Back to the original post, there are times where older men act like that when the date is not interesting (this is unrelated to the original poster, I have no clue how your date was, so take it as unrelated, just related as a common response that can happen).


----------



## Ultio (Nov 22, 2016)

Because women forgot to be feminine and turned into spoiled brats. 

There will come a day when women have to work because men won't.


----------



## Blue Ribbon (Sep 4, 2016)

You guys are actually using the terms "alpha" and "beta" as if they mean something. I feel sorry for the men who try hard to be "alpha" and the women who try their best to date these "alpha" males.


----------



## Mone (May 22, 2017)

Men forgot to have character, to be the man and women forgot to be caring and gentle to their men...


----------



## Ronney (Jul 17, 2016)

I'd get pleasure out of seeing the original poster being tied up naked and covered in oil.
Maybe she would get pleasure from that.
Would i be a doormat ?


----------



## Red Panda (Aug 18, 2010)

Senah said:


> Astrology was used as a description of what the OP was referring to as alpha which is dominant. Sexually, when someone is not dominant that is usually characterized as beta. The romantic style of sexual contact I was describing is usually described as beta. For an alpha female the male taking that role would be usually described as beta. Not saying it is good or bad, but that would be how it was characterized IMO and seemingly by the OP.

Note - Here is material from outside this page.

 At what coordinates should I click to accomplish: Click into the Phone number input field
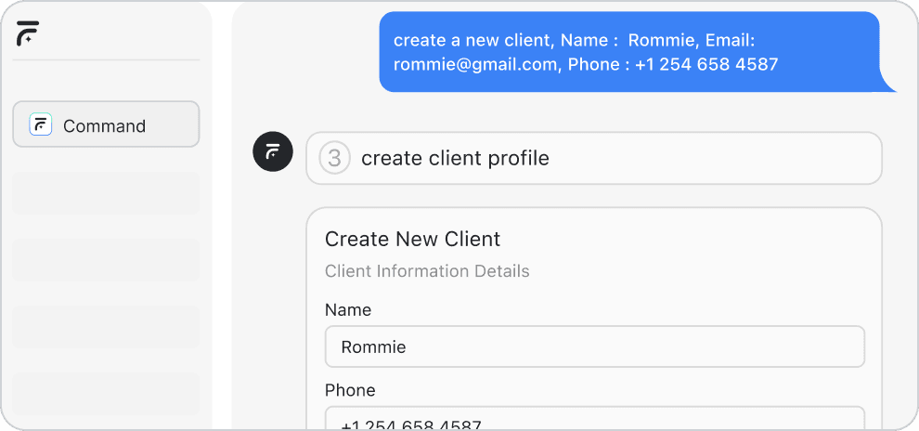594,421
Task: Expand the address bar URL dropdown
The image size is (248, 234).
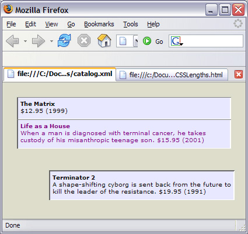Action: pos(135,41)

When someone is not dominant in sex, they are submissive, not beta. It may have nothing to do with their lives outside of sex, or their social hierarchy. Ever heard of femdom? You're talking out of thin air just to feel better about yourself here.


----------



## Red Panda (Aug 18, 2010)

Grandmaster Yoda said:


> These guys were definitely doing it. It was ridiculous how obvious it was.


I mean about your conclusions xD


----------



## sherlock8311 (Feb 16, 2018)

ninjahitsawall said:


> Yeah, I think this pretty much sums it up. It's difficult to do anything resembling traditional masculinity without it being taken as if you're against egalitarianism or something. But then certain beta-like behaviors are interpreted as the new, progressive way to be manly/have sex appeal.

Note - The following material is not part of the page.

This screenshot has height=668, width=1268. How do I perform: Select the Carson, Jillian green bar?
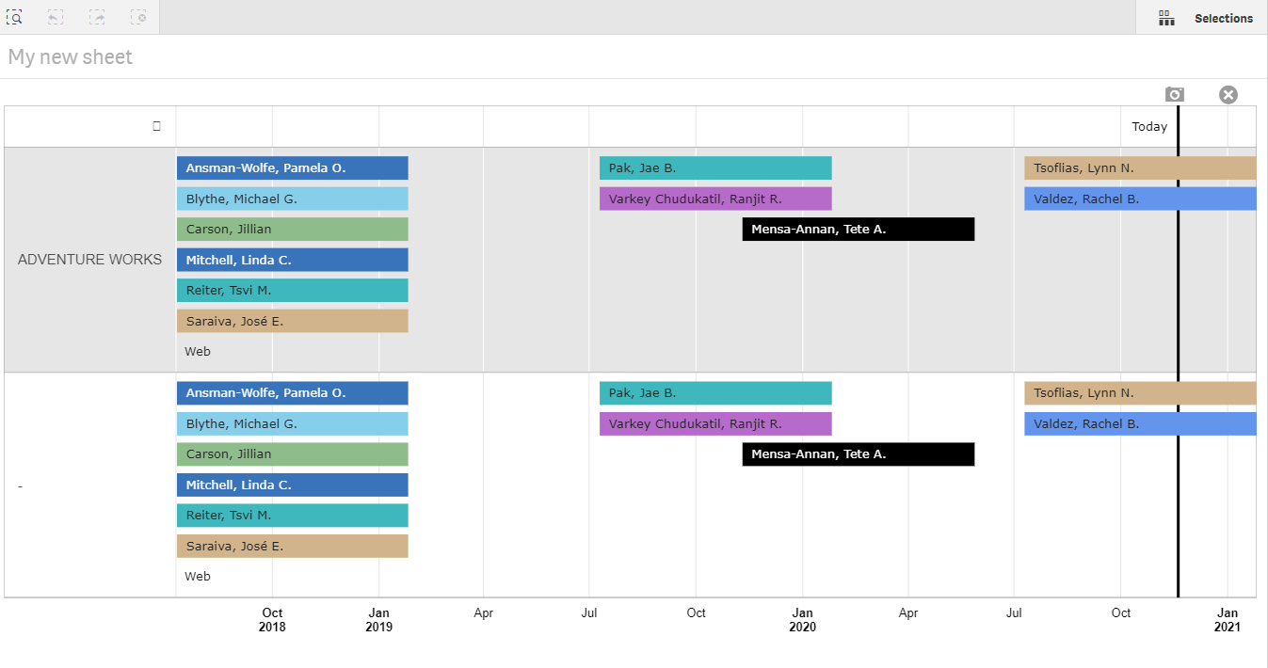[292, 229]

Ive seen Beta;s and soyboys and had the misfortune of working in the same office as them (actually not too bad, as never had reason to have anything to do with them), but gotta say the kind of girls/women attracted to them are not the type of girls/women that Im attracted to myself.

The type of girls/women I am attracted to and that are attracted to me, the beta's and soyboys seem to find repulsive so its winners all round really.


----------



## Manuscript (Feb 12, 2017)

ninjahitsawall said:


> Remember this song? It's interesting that a feminist wrote it... it seems to be nostalgic towards traditional gender roles/chivalry dynamic.

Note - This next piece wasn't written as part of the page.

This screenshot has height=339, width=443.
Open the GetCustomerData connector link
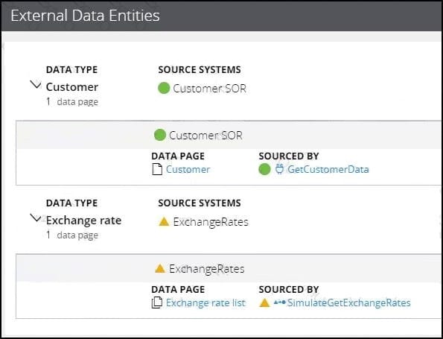point(328,169)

To some extent it's a matter of simple attraction to masculine traits. But the lyrics are about the simple lifestyle as much as the rugged man, which lends itself to an economic interpretation. That lifestyle is no longer viable for many people which naturally makes it seem more romantic. In itself, "I WILL WASH THE DISHES" is not a romantic lyric, lol. But it's all tied together. I think a lot of women are attracted to a man who wants them but doesn't need them, who are willing to act on their passions but are also secure and fulfilled in themselves. The traditional male archetype embodies a lot of that. Or something. He's not something that concretely exists, though.

I've noticed that both radical feminists and conservative women share a belief that men haven't 'upheld their side of the bargain', that women have taken on a larger share of responsibilities without proportionate rewards. The former think it's all a sham to begin with. The latter are looking for one decent man who will do the job. Like I was being edgy by quoting Valeria Solanas because I don't care for the discourse around this topic, but it's funny how the one woman who actually wanted to kill all men actually thought about them.

And I'm totally a beta soyboy cuck whatever, but it's not a game I care about playing so...



Red Panda said:


> When someone is not dominant in sex, they are submissive, not beta. It may have nothing to do with their lives outside of sex, or their social hierarchy. Ever heard of femdom? You're talking out of thin air just to feel better about yourself here.


Not what you were talking about, but I have seen some of the same complaints from dominant women about submissive men. Like, a lack of self-respect but not respecting them either. Being into the male fantasy of being pathetic and shameful but still getting the attention of an attractive woman, rather than the female fantasy of the woman holding the power and doing the objectification.


----------



## L P (May 30, 2017)

sherlock8311 said:


> *soyboy*


I died laughing.


----------



## master of time and space (Feb 16, 2017)

Potatooesunshinerays said:


> In dating guys literally, no one of them has a personality. like totally no one is faking it.
> I'm almost done with this dating thing because every guy is more fake than the previous one.
> 
> This guy just said " giving her pleasure is what gives me pleasure" what level of doormat are you.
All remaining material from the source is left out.